The Prodigy‘s marketing campaign was built around the question “What’s wrong with Miles?”, But the film itself wastes no time answering it. The film opens with a series of inter-cut scenes, spinning two narratives at once. First, an escape — a young woman (horror mainstay Brittany Allen) breaks free from a serial killer in the woods, screaming “He took my hand!” Not too long after, she brings the police crashing down on the man who kidnapped her, and as a SWAT team descends on his hideout the scene, we meet a young couple headed to the birth of their first child. Sarah (Taylor Schilling) and John (Peter Mooney) are expecting the birth of their first child, but he comes earlier than they expected. Cue the labor pains, a trip to the hospital, and ultimately the birth, which just so happens to be at the exact same time the killer is shot dead on his lawn. The camera hovers above his dying body, pools of blood forming in a distinct pattern on his chest, and then one last cut to the baby, covered by little dots of blood in the exact same pattern. It’s a cheeky introduction that sets the stage right away — this cute little baby is inextricably linked to the soul of an evil man.
From there, the story jumps forward with a few pit stops along the way. We meet Miles as an infant, who says his first word before he reaches the age of one. Another stop in as a toddler and Miles is officially a genius child, exhibiting early signs of a remarkable IQ. He also has heterochromia, one blue eye and one brown, one of many not-too-subtle nods to the boys split nature about to come our way. While his parents rave about their baby genius with the psychologist, Miles stares menacingly out the window and crushes a bug to death, his doting (and mighty proud of themselves) parents none the wiser. The film settles in when Miles hits eight (played by IT‘s sweet little Georgie, Jackson Robert Scott) when he starts exhibiting disturbing signs of social impairment… or just plain old evil.
Nicholas McCarthy is a sharp director who makes clean work of the material, leaning into the chilling silences and dark corners between the film’s more overt scares and wisely putting a lot of faith in Schilling’s performance as the devoted mother slowly realizing the truth about her precious son. Scott is equally good as Miles, vacillating between saccharine and sinister as the scene demands. The script from Jeff Buhler (who also flexed those parental anxiety muscles for Syfy’s Nightflyers and Paramount’s Pet Sematary) is equal parts clever and cliche, playing with the well-established tropes of the bad seed subgenre in a way that invites the viewer as part of the experience.

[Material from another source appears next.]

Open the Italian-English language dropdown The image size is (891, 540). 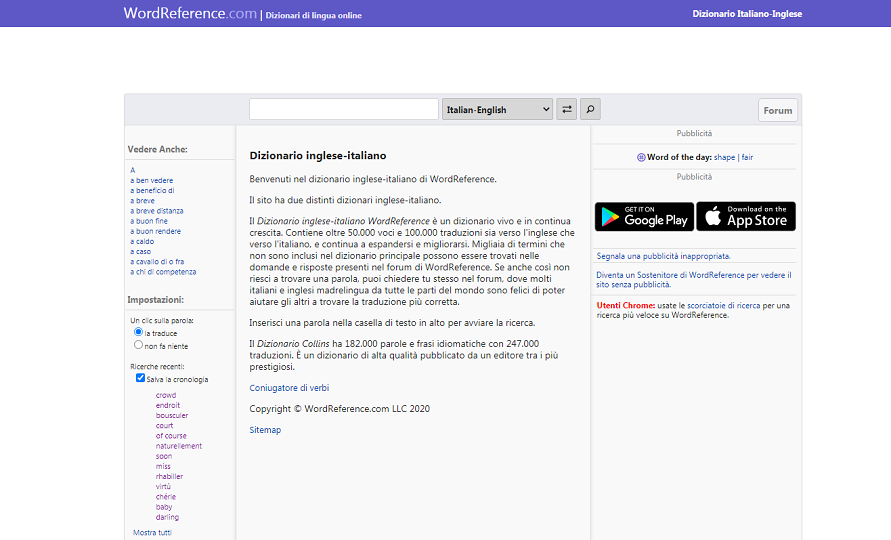pos(497,110)
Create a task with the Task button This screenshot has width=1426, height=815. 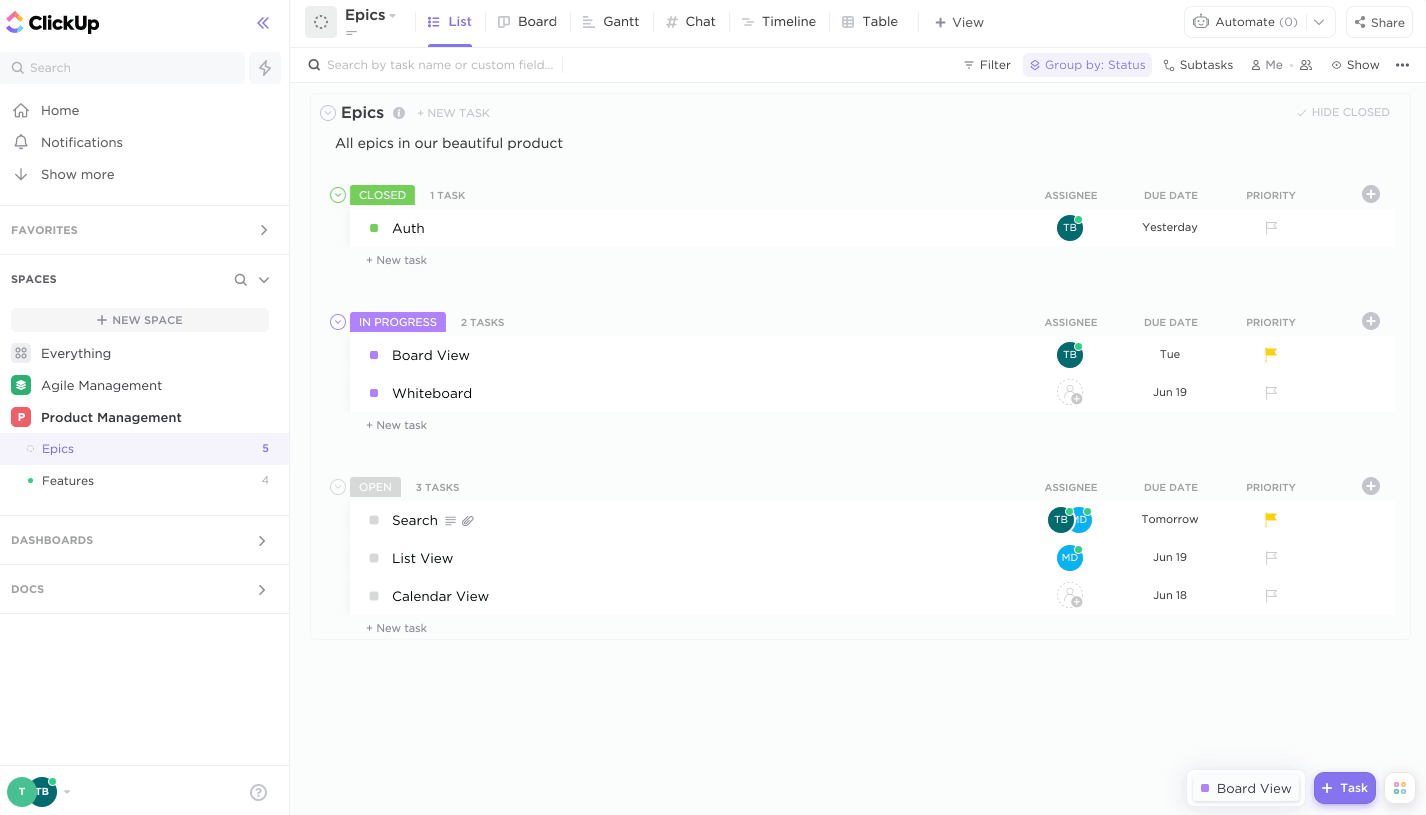click(x=1344, y=787)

The filmmakers know that you know what’s coming, which is where The Prodigy draws some of its most effective tension. When little Miles picks up a giant wrench and marches towards a classmate, the audience lets out a nervous chuckle because we know how bad this is about to get. When Miles’ hand creeps down his mother’s shoulder in a shuddersome snuggle, we’re grimacing just as hard as Schilling because we know everything she does and more. Buhler’s script plays its cards early and, for the most part, that works to the film’s advantage, lending a built-in tension into even the most innocuous of encounters and making the really effed-up moments feel ablaze. There are some shock moments so jarring, the audience seemed trapped between a scream and a laugh, which just about sums up the spirited energy that makes The Prodigy so much fun when it dares to be audacious and weird — even the visual jump scares toe the line of knowingly ridiculous.
Unfortunately, the film never finds a productive or inspired place to funnel that energy in the end. As Sarah’s journey grows bleaker, it also becomes more obvious, and the big final act showdown ultimately doesn’t go anywhere, culminating in one of the most unsatisfying ending tropes in the genre. Which is unfortunate, because The Prodigy shows flickers of something better, moments of adrenaline-fueled thrills and unconventional jolts that ultimately are just pieces lost in an over-familiar plot. There’s still plenty of fun to be had in the theater with this one, just don’t expect it to take you anywhere you haven’t been before.